En
1995 conocí una de las primeras
obras digitales: Sísi18”
, una escenificación –
escultura virtual del catalán
Antoni Abad. Él mismo afirma
que con esta obra pretende conectar
y transparentar Barcelona y su antípoda
Wellington (Nueva Zelanda), dando
una respuesta personal y artística
a la atracción que generalmente
se siente por lo remoto y lo alcanzable.
Esta conexión diametral, que
pasa imaginariamente por el centro
del planeta, entre dos puntos geográficos,
intenta representar el mito de la
condición humana frente al
Cosmos, por medio de la figura mitológica
de Sísifo. El legendario personaje,
castigado a tirar eternamente la piedra
por la loma de la colina, "encarna"
en esta obra una interpretación
de la racionalidad e irracionalidad
cósmica y lo representan las
imágenes creadas por sus movimientos
en la pantalla de la computadora,
doblemente conectado a la red digital.
Para conocer esta escultura conceptual
es necesario hacer una conexión
doble, para colocar las imágenes
en paralelo y ajustarlas en la pantalla
-mitad y mitad-. Sólo de esta
manera es posible el desarrollo total
de esta escultura conceptual. A la
izquierda de la pantalla, se reproduce
un “Sísifo” representado
por un atleta desnudo tirando de una
cuerda que atraviesa de lado a lado
la alegoría digital del globo
terráqueo y en el lado opuesto,
a la derecha de la pantalla, su antípoda,
“Hihiwha” (versión
maorí de Sísifo), que
en idéntica actividad conforman
el conjunto artístico.
Esta escenificación virtual
es producida -por parte de Barcelona-,
gracias a un acuerdo de colaboración
tecnocultural entre el Museu d’Art
Contemporani Barcelona (MACBA) y el
Institut Universitari de l’Audiovisual,
de la Universidad Pomepu Fabra. Cabe
mencionar que el proyecto “MACBA
en línea” constituye
una de las primeras experiencias de
un museo español involucrado
en la producción experimental
de arte digital en línea.
Frente al arte digital, algunas personas
se preguntan qué constituye
el objeto artístico: la construcción
del programa o en el producto resultante.

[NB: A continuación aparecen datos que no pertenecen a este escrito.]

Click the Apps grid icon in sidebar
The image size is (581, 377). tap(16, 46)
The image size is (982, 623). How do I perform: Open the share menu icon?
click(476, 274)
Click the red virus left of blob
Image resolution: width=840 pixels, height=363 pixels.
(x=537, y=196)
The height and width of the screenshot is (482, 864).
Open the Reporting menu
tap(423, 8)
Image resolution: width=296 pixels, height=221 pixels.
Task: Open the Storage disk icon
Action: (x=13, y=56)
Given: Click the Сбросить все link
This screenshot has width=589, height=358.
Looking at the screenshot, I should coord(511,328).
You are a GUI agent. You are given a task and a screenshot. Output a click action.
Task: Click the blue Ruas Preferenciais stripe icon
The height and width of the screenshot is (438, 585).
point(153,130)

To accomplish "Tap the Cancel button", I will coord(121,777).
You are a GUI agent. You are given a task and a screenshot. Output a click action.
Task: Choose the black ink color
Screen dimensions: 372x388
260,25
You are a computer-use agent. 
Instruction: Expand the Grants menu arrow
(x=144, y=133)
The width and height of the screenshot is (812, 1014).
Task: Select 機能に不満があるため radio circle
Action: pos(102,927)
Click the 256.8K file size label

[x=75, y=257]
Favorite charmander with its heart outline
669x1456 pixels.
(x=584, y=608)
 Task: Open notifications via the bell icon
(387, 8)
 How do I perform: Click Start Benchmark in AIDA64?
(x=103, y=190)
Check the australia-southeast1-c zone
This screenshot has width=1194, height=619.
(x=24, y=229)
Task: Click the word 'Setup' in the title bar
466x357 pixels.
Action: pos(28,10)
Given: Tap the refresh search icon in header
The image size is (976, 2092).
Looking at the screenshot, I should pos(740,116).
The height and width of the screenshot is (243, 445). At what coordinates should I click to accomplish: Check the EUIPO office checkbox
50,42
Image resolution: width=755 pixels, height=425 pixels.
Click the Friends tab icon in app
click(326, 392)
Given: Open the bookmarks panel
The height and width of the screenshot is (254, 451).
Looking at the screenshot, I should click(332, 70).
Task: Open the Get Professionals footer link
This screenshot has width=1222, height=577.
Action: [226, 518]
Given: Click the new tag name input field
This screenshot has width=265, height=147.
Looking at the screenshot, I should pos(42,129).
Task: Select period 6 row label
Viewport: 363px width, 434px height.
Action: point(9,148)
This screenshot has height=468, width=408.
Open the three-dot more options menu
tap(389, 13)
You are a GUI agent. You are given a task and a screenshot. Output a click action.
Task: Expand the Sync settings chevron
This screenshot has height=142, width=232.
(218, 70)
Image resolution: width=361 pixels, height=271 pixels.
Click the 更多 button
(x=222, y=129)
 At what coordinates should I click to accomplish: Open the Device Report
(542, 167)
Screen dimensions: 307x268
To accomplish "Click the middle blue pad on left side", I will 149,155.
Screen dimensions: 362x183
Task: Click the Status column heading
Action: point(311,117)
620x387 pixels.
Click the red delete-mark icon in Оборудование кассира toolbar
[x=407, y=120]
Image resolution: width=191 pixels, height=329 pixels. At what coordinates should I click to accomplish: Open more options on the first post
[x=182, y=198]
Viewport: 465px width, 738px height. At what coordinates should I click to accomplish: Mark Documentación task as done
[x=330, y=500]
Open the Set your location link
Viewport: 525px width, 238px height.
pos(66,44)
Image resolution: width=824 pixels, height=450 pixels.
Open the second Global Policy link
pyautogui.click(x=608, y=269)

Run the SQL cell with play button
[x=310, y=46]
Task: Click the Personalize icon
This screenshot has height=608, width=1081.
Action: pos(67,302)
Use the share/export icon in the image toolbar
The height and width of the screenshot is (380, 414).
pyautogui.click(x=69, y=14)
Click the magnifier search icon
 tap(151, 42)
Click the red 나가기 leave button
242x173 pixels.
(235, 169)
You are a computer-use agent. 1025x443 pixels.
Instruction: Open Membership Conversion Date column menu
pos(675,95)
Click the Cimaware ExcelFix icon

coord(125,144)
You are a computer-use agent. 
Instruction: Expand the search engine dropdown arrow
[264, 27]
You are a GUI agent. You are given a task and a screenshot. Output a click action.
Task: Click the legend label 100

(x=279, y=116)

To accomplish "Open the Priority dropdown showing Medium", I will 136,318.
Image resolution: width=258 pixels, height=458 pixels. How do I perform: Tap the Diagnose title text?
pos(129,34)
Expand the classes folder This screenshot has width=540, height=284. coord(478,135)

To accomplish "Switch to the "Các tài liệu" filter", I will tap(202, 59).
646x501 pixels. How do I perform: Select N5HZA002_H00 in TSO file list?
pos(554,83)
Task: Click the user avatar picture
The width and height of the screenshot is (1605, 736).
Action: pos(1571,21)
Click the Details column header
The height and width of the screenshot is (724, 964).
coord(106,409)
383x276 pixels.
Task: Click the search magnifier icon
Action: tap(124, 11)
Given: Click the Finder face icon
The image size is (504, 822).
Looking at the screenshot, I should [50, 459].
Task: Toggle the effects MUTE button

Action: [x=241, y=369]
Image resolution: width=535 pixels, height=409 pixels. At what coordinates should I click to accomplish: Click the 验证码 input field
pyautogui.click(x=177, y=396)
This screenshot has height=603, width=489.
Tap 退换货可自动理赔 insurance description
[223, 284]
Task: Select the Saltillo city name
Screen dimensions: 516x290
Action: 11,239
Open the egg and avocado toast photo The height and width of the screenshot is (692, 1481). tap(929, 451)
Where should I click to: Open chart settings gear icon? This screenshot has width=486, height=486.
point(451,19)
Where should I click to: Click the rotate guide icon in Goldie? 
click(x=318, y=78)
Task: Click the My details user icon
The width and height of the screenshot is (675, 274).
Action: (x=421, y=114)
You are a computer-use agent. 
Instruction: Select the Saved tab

Me aventuro a responder que el primero
es una obra de alta tecnología,
un producto auténtico de la
creatividad e ingenio humano, mientras
que su producto es realmente la obra
artística. La obra digital,
a diferencia del programa, es una
elaboración estética,
apta para su contemplación,
manipulación, comprensión
y apreciación estética.
Las imágenes digitales e interactivas
son una nueva forma de dibujo sin
carbón, de pintura sin pinceles
y de esculturas intangibles. Los nuevos
soportes han permitido la creación
de un nuevo género artístico,
una modalidad del arte conceptual.
La historia del arte demuestra que,
generalmente, el público prefiere
las obras relacionadas con valores
seguros, conocidos, y probados. Sólo
en pocas ocasiones, se apuesta por
los valores del porvenir, los más
vulnerables. De esta forma, el arte
digital consigue, poco a poco, la
acreditación de ser Arte, con
mayúscula.
Realmente, no debería importar
que si las obras son reales -materiales
y acabadas- o virtuales -digitales
y modificables-. Lo que es realmente
importante es que este nuevo género
artístico propicie la observación,
reflexión, búsqueda,
experimentación y el deleite
estético.
La obra virtual es arcilla en las
manos del espectador-participante
que habrá de moldearla con
la agudeza de su inteligencia y curiosidad,
así como con la aptitud de
sus sentidos. Por ello, museográficamente,
la obra virtual requiere una presentación
en forma tal que los nuevos espectadores-usuarios
puedan acceder a ella, modificarla,
vivificarla y regenerarla. La virtualidad
de estas nuevas obras artísticas
contiene, de acuerdo con la etimología
de la palabra virtual, la presencia
oculta de cosas profundas que les
corresponde revelar al artista y al
espectador-participante. Reto que
la museografía deberá
enfrentar, como catalizador de esta
nueva relación obra-público-artista.